Gannett’s Game Plan

Virginia-based media empire Gannett said it will send its entire workforce home without pay for one week, and freeze wages for the year, to avoid cutting jobs. The payless period is supposed take affect during the first quarter of this year. Gannett (NYSE: GCI) has more than 31,000 employees; 3,000 cuts were announced last August. Craig Dubow, chairman, president and CEO of Gannett, is taking the furlough as well. The media company’s unionized workers will be asked to take the week off voluntarily. A pay freeze was implemented at its flagship newspaper, USA Today, yesterday.

“We are doing this to preserve our operations and continue to deliver for our customers while confronting the issues raised by some of the most difficult economic conditions we have ever experienced,” Dubow said in a companywide memo, obtained by former Gannett editor Jim Hopkins. “After much consideration, we decided a furlough program would be the fairest and least intrusive way to meet these fiscal challenges in the first quarter, which is traditionally the lightest time of the year. We sincerely hope this minimizes the need for any layoffs going forward.”

In an FAQ, also issued to employees, Gannett officials said the furlough was considered less detrimental to the quality of the media produced than further layoffs would be, e.g., they’ve already cut to the bone. The various operations--85 dailies, 900 non-dailies, 23 TV stations and an 8,000-screen digital signage business, plus countless Web sites--will be skeleton-crewed at various times throughout the quarter. Some exceptions will be made for essential staff, but not for financial hardship.

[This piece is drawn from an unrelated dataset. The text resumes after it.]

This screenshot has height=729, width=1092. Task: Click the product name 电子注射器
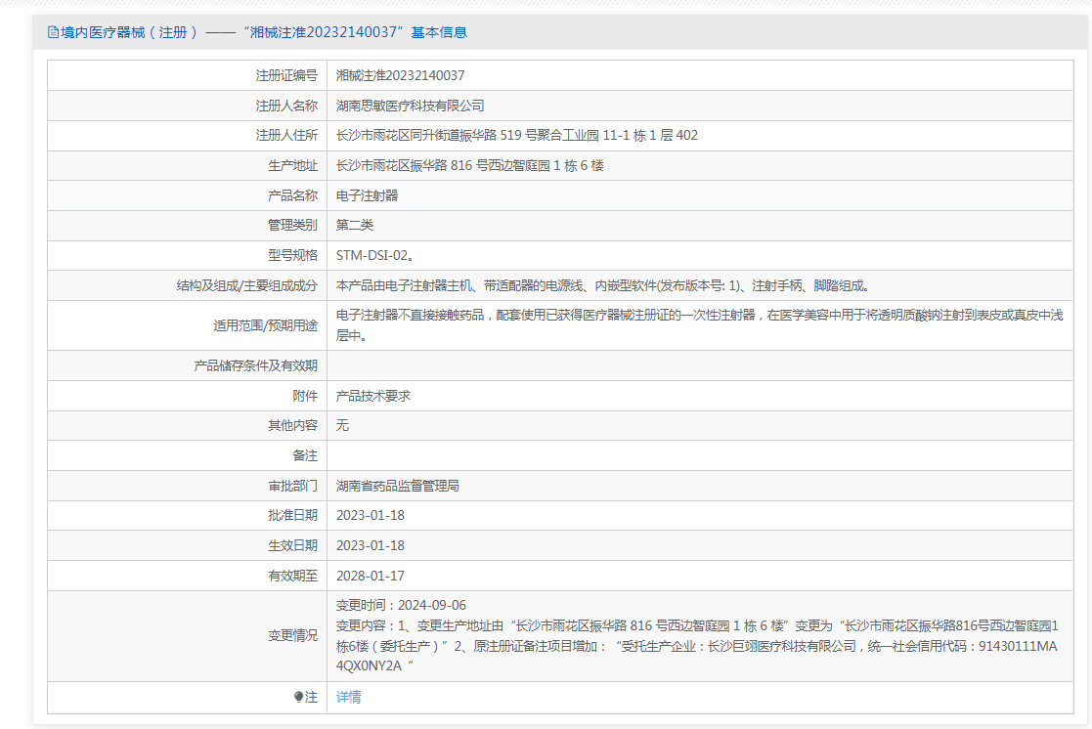pos(367,195)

Just how Gannett’s operations will time the furlough’s remains to be seen. Editor and Publisher posted an e-mail from a managing editor in Gannett’s Washington news bureau: “We can’t have a deserted newsroom, so the whole bureau can’t go out the same week. Plus, you may want to figure out whether it's worse for you personally to have a smaller paycheck in February or in March.”

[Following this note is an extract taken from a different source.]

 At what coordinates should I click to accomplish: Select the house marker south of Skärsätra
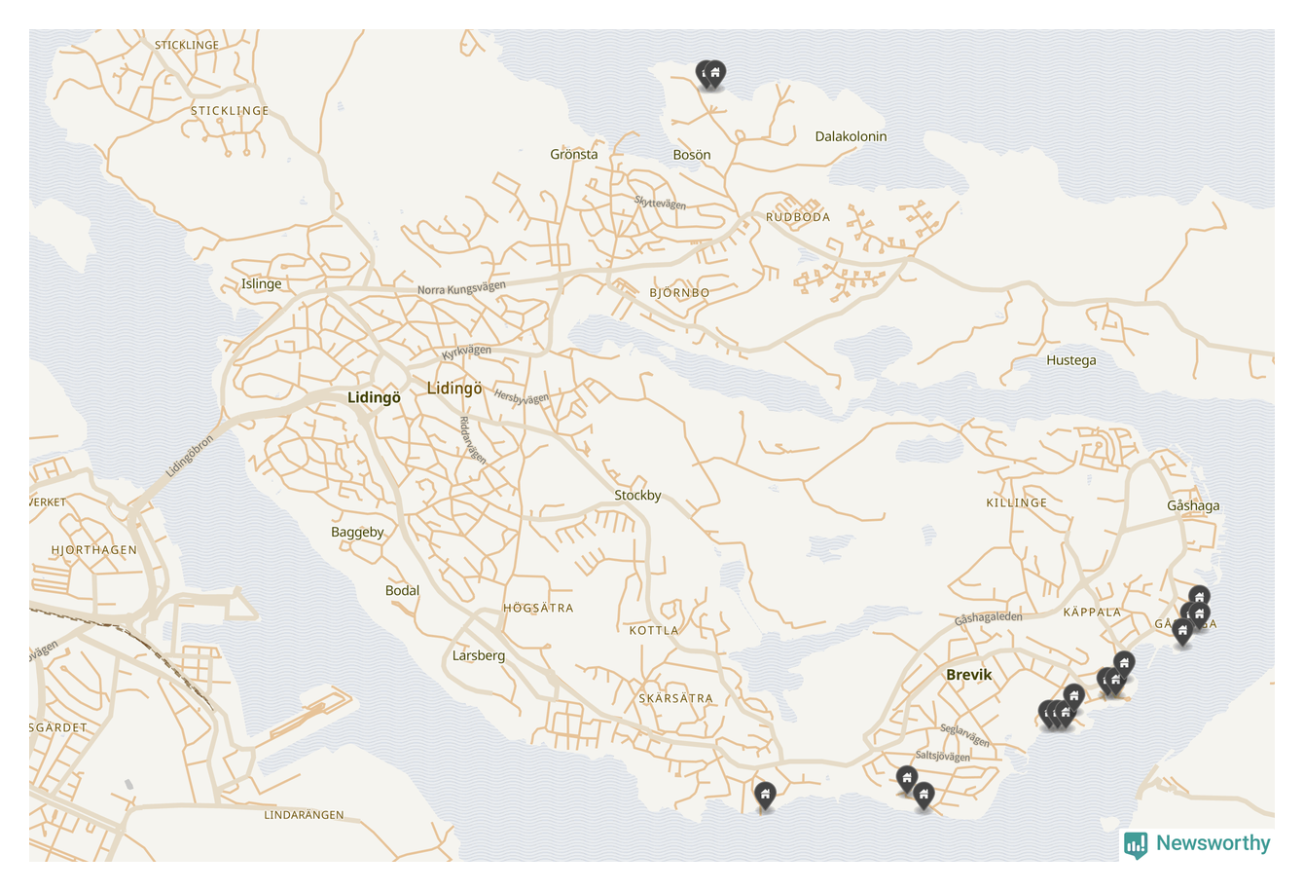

The TV stations, Web sites and newspapers will need all hands on deck next week during the inauguration. Congress takes a break Feb. 15, giving the newspapers a break, but that won’t work for TV stations unless the Feb. 17 analog end date is moved.

Gannett was hardly rewarded on the news. Its shares fell from an $8 close on Tuesday to a $7.50 this morning at 10 a.m. Gannett is reported to be struggling with debt related to $3.44 billion spent to buy back shares over the last four years. The company had $3.91 billion in long-term debt as of last September, and drew on an unsecured revolving credit facility in October to pay down its fixed-maturity commercial paper, Bloomberg reported in December. Gannett also offered 95 cents on the dollar for $750 million in notes due in May; around 14 percent of holders accepted.